Cognitive Dissonance and Climate Change
It’s been a rather depressing weekend for Sustainability, what with the US Government joining those beacons of liberty Russia and Saudi Arabia to downgrade the status of the latest IPCC report, and then Paris going up in flames, sparked by an eco-tax on petrol and diesel. Depressingly, some on the left in the UK, such as arch-Corbynista Owen Jones, cheered on les gilets jaunes as they saw the riots as undermining the ‘centrist poster boy’ Emmanuel Macron, inadvertently joining President Trump in his derision of the French President’s attempts to tackle climate change. Strange times, strange bedfellows.

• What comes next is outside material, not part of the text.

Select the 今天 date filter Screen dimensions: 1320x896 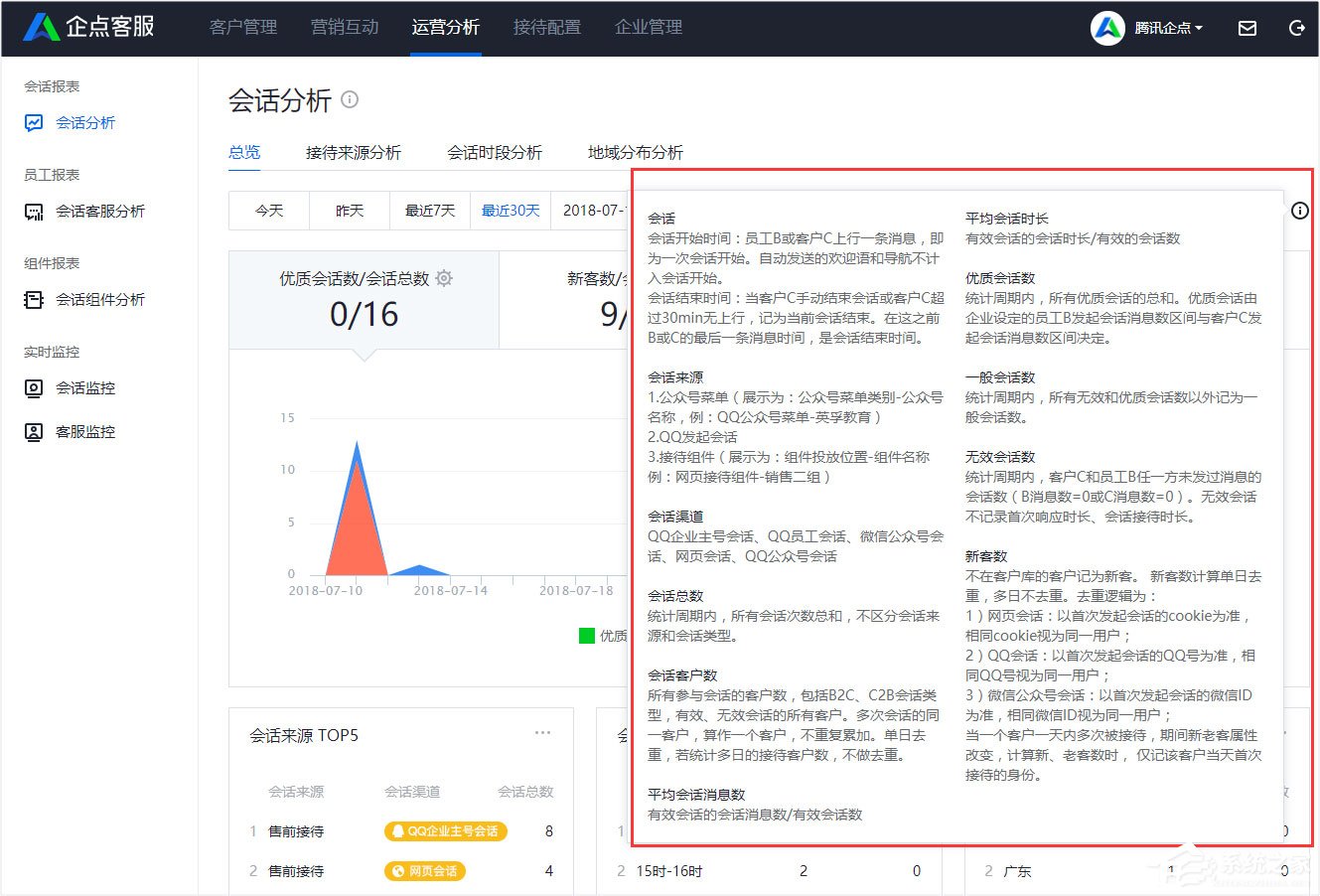[268, 210]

About a decade ago, a climate change charity I was on the board of carried out some research which found that:
a. Most people want action on climate change, but;
b. The very same people were shocked (even angry) at the thought they’d have to change their own lifestyles as a result.
We find such cognitive dissonance all the time – so many of us can believe we are holding a principled belief and then fail horribly to even try to put that into action. Confrontation – ‘we must call that out’ – leads to anger and retrenchment, not epiphany.
This is why I try to avoid preaching on climate change. If somebody doesn’t get it, they don’t get it and telling them to get it won’t help. If, conversely, ask people why we should act, and what we as individuals should do, you’ll get much better engagement in the topic, and even personal action. I call this Green Jujitsu – try it.